Add 139 to every coordinate in the answers on the lines from the line with "Open the compass icon in Split popup" to the line with "click(x=623, y=339)". Write out all of those lines with that change, but leave out the pictures.

**DATA SUPPLIED:**
##########

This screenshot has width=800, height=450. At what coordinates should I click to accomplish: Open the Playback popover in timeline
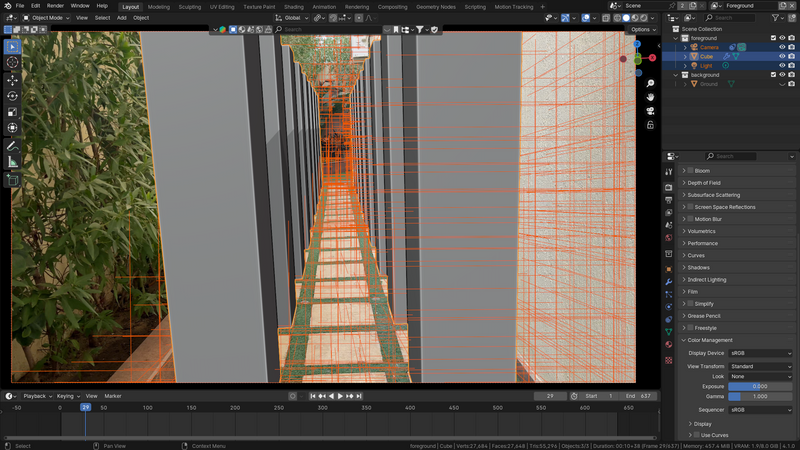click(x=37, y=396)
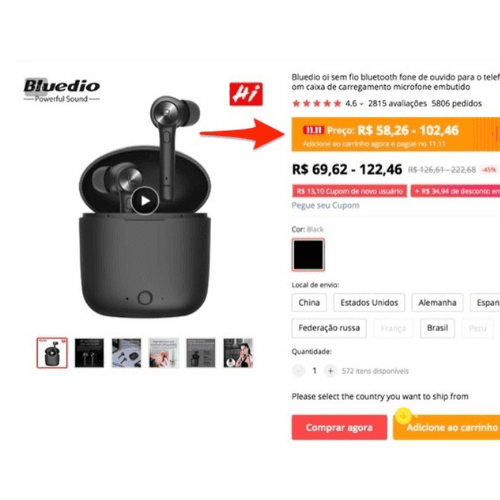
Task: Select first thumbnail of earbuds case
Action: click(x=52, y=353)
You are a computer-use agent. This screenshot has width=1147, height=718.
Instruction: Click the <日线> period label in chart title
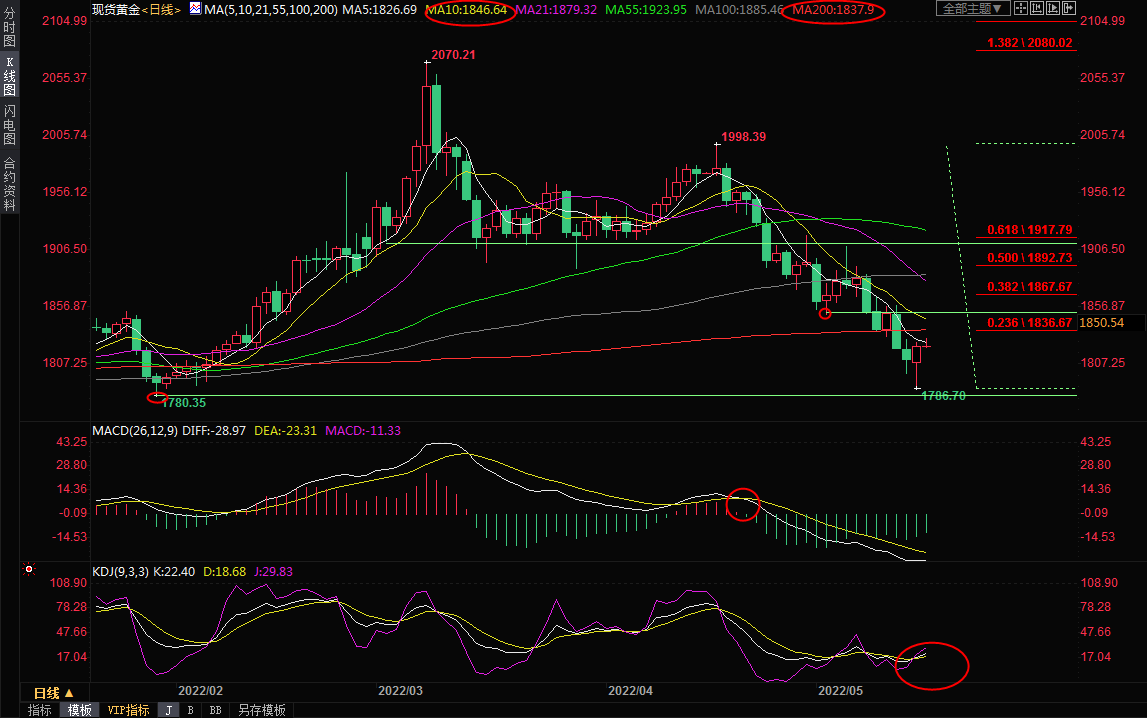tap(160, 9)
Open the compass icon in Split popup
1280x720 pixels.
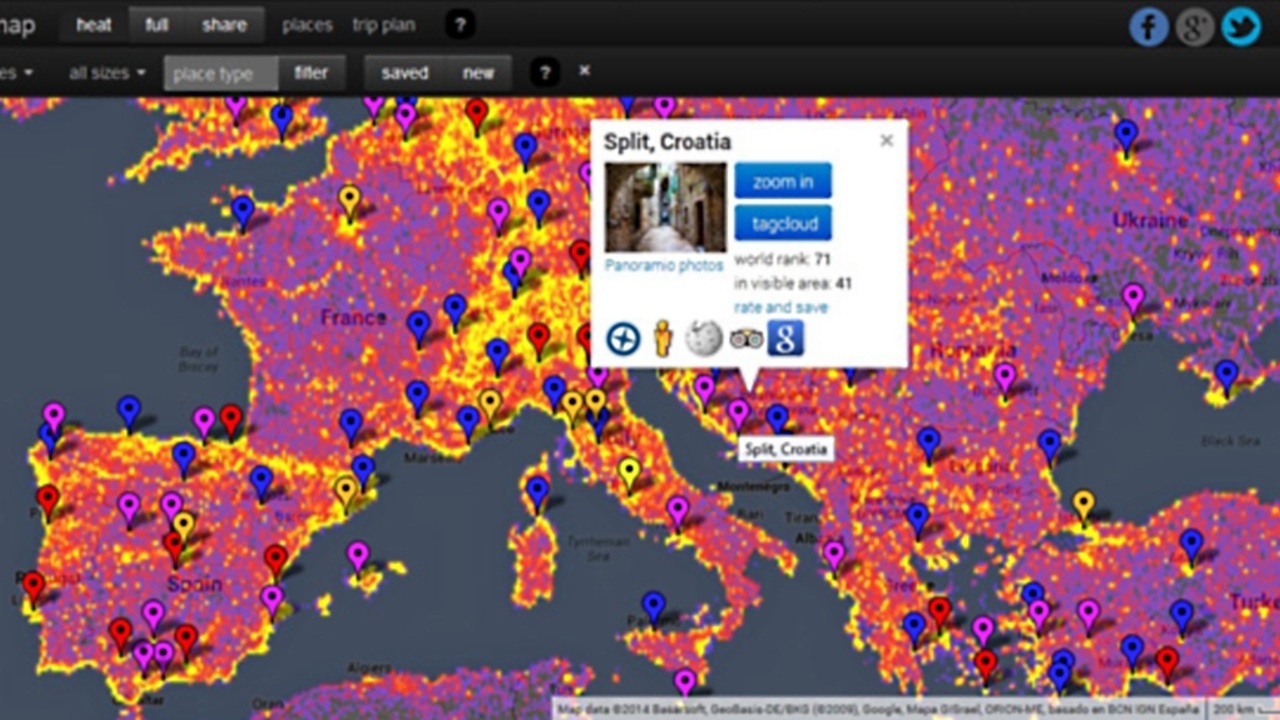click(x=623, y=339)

##########

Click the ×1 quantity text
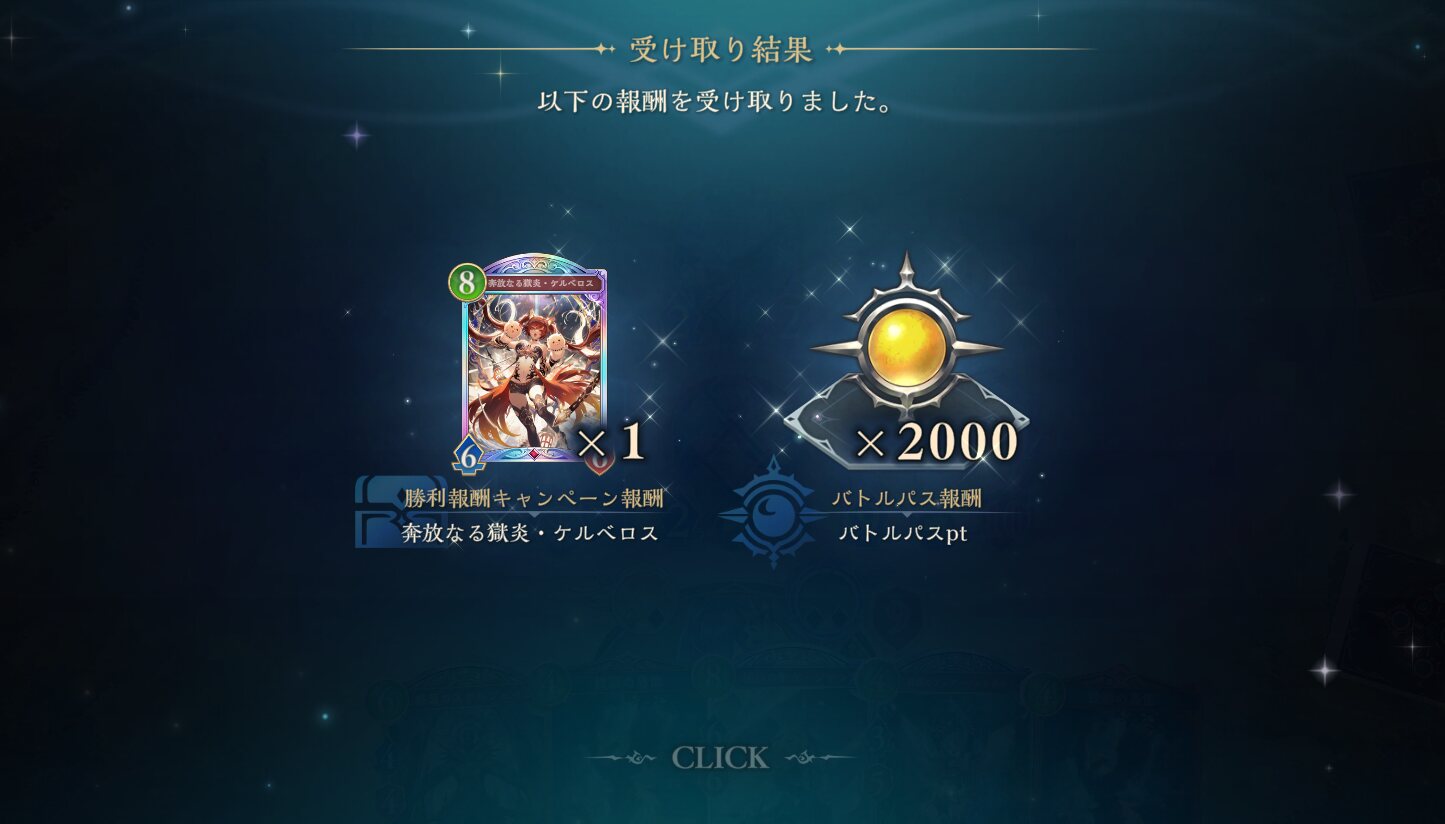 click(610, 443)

##########

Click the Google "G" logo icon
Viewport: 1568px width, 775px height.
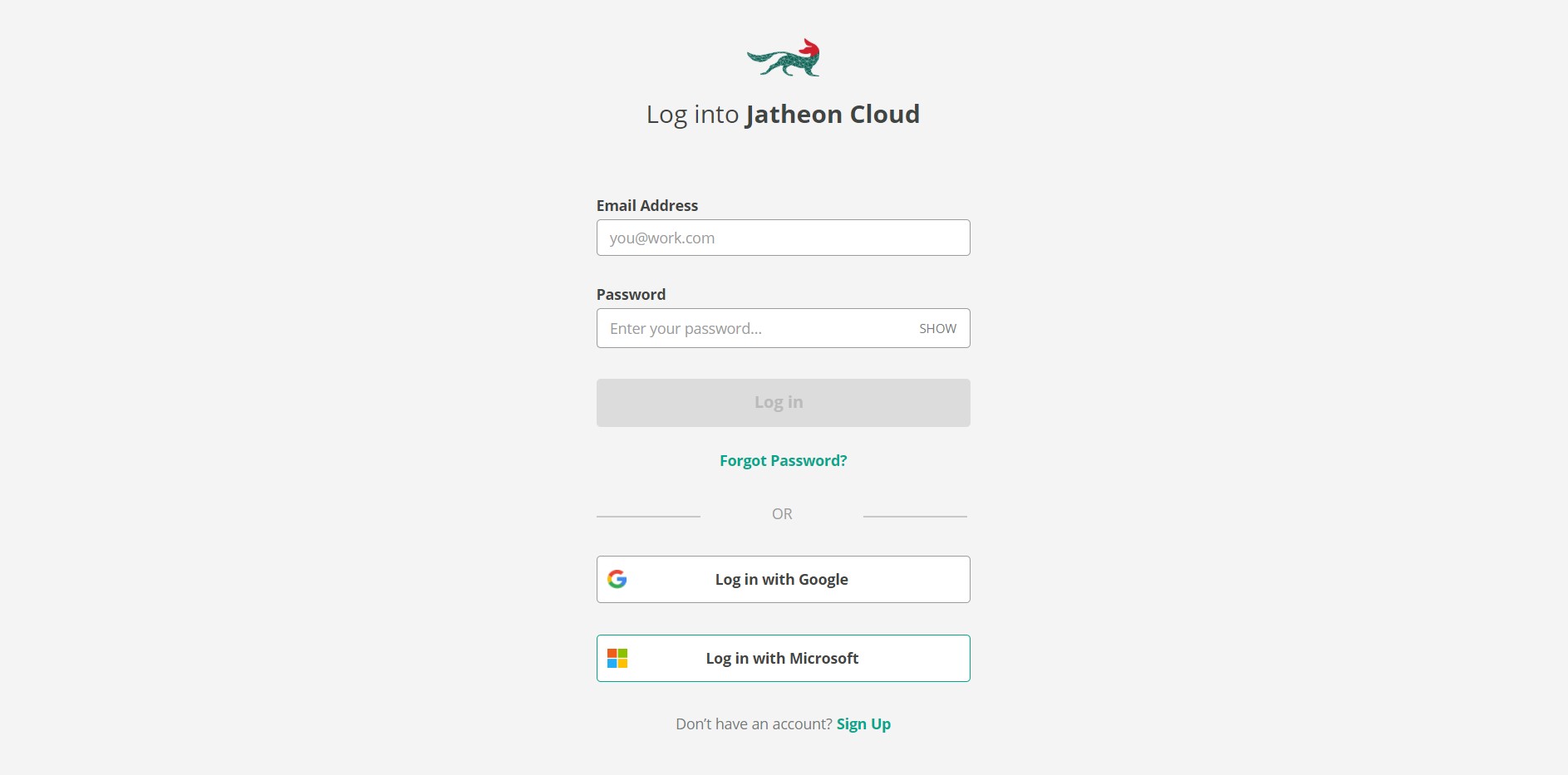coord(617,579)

##########

**SOLUTION TO THIS TASK:**
Open the compass icon in Split popup
1280x720 pixels.
click(x=762, y=478)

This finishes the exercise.